◆ Record extracts
------
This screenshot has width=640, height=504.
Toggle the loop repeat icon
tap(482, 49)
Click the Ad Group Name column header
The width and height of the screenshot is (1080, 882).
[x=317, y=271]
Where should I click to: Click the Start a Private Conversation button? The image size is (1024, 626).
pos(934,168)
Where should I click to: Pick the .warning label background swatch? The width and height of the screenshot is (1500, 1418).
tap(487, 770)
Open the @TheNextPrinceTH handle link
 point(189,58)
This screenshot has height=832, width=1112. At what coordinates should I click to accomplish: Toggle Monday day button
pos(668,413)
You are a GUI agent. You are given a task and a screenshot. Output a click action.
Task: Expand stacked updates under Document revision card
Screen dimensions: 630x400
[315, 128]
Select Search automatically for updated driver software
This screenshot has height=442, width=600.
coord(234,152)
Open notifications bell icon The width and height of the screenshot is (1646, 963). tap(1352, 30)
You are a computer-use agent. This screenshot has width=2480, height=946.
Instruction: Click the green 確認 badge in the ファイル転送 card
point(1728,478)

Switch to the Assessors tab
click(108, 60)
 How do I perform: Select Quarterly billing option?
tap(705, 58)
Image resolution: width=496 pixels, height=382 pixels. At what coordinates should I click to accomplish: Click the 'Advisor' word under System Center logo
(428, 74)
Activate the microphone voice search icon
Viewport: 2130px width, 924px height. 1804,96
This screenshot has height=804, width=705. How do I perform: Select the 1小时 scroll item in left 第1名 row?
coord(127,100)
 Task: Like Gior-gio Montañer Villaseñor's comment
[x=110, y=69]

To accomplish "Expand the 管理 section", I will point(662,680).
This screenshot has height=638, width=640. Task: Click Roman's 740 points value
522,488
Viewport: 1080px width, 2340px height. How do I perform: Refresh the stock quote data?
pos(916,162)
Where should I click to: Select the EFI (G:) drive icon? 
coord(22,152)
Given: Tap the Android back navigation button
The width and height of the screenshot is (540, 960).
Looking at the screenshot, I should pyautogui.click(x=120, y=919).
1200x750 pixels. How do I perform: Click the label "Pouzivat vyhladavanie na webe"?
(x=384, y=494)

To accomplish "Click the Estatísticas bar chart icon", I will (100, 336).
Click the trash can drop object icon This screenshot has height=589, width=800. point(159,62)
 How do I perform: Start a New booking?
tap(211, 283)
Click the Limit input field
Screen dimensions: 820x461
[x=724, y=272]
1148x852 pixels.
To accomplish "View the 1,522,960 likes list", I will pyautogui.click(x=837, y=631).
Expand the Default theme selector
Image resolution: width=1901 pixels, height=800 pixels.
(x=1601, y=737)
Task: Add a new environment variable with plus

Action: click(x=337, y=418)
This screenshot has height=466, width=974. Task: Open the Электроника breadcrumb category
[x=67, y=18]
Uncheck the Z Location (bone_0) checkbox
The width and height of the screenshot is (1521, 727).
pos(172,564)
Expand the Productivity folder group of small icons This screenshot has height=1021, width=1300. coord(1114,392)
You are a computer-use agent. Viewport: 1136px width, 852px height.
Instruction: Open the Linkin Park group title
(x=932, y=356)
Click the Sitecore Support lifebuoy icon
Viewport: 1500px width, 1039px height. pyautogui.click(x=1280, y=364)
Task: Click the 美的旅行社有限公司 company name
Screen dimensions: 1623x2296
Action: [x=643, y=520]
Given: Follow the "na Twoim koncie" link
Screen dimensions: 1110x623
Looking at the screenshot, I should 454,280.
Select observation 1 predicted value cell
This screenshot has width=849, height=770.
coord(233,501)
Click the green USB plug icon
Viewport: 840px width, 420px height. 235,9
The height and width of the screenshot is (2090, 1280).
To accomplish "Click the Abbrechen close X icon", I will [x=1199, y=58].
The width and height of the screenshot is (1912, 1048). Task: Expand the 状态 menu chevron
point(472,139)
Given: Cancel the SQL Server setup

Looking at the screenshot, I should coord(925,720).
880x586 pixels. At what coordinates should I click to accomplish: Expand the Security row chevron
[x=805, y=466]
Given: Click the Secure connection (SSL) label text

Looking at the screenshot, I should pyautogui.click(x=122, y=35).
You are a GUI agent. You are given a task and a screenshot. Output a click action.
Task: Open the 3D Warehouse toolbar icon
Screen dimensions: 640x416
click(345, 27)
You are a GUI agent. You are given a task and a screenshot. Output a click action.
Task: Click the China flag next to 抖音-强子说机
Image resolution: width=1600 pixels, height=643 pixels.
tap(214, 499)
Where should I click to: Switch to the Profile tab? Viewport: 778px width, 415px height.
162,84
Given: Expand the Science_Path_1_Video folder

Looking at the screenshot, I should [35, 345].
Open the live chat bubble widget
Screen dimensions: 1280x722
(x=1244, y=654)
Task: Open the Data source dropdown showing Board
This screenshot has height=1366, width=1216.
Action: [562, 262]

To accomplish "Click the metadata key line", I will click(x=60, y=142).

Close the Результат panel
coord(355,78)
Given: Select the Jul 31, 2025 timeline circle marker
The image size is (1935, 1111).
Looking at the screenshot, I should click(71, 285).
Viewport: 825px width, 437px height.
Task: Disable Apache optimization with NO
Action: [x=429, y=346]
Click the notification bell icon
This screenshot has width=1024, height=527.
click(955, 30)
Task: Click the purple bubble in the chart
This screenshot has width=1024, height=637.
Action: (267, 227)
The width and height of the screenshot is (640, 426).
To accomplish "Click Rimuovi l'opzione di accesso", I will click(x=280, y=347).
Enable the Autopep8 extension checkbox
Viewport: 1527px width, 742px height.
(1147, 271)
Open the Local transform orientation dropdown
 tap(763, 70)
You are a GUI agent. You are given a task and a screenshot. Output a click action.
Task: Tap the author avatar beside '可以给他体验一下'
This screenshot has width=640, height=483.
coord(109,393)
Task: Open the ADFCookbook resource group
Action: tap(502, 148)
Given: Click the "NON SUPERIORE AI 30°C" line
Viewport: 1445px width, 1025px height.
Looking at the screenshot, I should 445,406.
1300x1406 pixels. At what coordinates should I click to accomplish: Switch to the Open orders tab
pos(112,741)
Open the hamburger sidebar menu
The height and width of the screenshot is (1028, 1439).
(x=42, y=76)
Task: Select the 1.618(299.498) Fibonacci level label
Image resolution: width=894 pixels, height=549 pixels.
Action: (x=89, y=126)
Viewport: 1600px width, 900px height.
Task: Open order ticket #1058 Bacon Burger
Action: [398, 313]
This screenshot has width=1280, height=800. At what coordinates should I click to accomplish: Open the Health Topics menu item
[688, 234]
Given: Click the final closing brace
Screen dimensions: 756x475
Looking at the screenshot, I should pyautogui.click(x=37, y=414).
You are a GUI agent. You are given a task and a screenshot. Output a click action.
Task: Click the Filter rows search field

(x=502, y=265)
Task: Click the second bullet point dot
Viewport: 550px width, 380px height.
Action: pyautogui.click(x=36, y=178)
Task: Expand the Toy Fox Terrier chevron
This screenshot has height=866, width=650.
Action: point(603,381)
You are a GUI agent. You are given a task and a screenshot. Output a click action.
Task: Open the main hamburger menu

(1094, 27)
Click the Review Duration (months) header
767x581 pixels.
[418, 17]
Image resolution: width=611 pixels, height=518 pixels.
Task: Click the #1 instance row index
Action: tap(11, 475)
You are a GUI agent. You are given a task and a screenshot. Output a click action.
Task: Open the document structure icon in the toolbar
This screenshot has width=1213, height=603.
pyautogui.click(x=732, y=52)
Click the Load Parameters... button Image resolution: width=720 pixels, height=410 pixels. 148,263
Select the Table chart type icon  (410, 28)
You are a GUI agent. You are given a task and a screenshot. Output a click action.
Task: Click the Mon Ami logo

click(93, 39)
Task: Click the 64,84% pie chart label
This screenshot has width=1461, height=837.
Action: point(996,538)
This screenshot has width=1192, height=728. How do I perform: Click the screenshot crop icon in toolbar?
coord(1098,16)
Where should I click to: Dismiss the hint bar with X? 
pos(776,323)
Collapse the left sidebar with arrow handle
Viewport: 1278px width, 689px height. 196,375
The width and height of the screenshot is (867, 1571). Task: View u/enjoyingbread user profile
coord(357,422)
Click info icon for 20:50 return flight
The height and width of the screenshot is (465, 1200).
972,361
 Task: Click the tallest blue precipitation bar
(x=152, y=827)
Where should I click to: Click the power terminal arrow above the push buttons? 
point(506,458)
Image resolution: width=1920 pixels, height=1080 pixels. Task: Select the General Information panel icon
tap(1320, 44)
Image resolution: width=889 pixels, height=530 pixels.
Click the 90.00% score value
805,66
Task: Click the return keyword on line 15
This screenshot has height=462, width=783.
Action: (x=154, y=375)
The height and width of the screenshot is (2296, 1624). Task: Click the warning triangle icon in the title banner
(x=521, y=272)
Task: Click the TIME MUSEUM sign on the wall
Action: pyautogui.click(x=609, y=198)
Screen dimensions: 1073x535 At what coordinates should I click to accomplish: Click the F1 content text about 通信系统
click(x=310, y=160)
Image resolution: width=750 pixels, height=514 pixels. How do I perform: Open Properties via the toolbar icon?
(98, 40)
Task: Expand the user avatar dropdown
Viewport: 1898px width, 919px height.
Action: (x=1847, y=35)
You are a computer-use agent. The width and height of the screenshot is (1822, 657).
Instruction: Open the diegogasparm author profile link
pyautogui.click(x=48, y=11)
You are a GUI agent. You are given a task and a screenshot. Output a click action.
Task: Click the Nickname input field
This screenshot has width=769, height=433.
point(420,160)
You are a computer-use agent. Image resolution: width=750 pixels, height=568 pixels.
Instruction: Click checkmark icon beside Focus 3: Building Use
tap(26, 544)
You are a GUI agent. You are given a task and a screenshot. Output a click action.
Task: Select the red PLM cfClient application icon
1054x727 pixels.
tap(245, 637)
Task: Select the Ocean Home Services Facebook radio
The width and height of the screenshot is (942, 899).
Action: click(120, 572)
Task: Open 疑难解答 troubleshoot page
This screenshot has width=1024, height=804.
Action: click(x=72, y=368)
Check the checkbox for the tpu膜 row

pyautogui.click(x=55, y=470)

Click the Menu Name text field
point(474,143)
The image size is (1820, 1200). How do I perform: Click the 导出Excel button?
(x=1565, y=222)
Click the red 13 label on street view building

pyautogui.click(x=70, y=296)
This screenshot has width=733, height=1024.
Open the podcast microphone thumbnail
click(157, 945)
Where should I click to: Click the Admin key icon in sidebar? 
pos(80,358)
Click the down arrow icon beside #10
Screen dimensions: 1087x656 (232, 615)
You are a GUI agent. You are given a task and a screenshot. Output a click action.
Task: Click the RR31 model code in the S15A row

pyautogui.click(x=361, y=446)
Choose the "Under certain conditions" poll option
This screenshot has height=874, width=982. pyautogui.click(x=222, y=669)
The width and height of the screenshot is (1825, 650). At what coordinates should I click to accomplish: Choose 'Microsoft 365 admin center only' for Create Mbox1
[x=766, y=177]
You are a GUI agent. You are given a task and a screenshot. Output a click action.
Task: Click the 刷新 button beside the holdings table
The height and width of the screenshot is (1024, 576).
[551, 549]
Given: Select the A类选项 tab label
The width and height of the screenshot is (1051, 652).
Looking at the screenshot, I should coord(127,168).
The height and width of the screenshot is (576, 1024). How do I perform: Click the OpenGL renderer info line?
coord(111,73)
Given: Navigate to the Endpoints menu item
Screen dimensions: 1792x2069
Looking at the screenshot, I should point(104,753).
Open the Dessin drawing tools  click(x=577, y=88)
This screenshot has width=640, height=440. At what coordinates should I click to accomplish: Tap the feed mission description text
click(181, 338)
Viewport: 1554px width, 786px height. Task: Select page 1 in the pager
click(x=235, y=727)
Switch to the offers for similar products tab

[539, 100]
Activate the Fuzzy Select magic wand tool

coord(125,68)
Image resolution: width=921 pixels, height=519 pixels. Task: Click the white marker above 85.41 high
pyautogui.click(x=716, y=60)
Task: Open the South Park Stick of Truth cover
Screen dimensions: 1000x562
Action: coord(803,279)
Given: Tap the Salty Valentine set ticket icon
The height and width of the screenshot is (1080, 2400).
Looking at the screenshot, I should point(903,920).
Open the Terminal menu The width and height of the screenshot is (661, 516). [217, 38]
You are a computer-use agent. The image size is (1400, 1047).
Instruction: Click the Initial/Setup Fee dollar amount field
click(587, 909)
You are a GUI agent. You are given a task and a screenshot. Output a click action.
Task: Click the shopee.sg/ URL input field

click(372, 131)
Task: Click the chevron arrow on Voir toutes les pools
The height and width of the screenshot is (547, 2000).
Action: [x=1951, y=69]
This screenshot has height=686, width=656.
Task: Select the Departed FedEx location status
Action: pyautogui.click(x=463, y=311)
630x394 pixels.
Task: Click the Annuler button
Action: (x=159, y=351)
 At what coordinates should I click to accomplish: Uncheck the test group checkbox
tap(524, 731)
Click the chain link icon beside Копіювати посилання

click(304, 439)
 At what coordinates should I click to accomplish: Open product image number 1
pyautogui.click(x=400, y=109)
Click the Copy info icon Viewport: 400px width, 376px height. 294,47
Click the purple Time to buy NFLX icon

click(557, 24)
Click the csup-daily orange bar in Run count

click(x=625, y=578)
------
◆ Try it
Check each line of the entries for the string "will". Copy the lines that have it.

◆ Task solution
To accomplish "Expand the 管理 section", I will point(662,680).
To accomplish "Click the Estatísticas bar chart icon", I will (100, 336).
To accomplish "View the 1,522,960 likes list", I will pyautogui.click(x=837, y=631).
To accomplish "Click the Abbrechen close X icon", I will [x=1199, y=58].
To accomplish "Click the metadata key line", I will click(x=60, y=142).
To accomplish "Click Rimuovi l'opzione di accesso", I will click(x=280, y=347).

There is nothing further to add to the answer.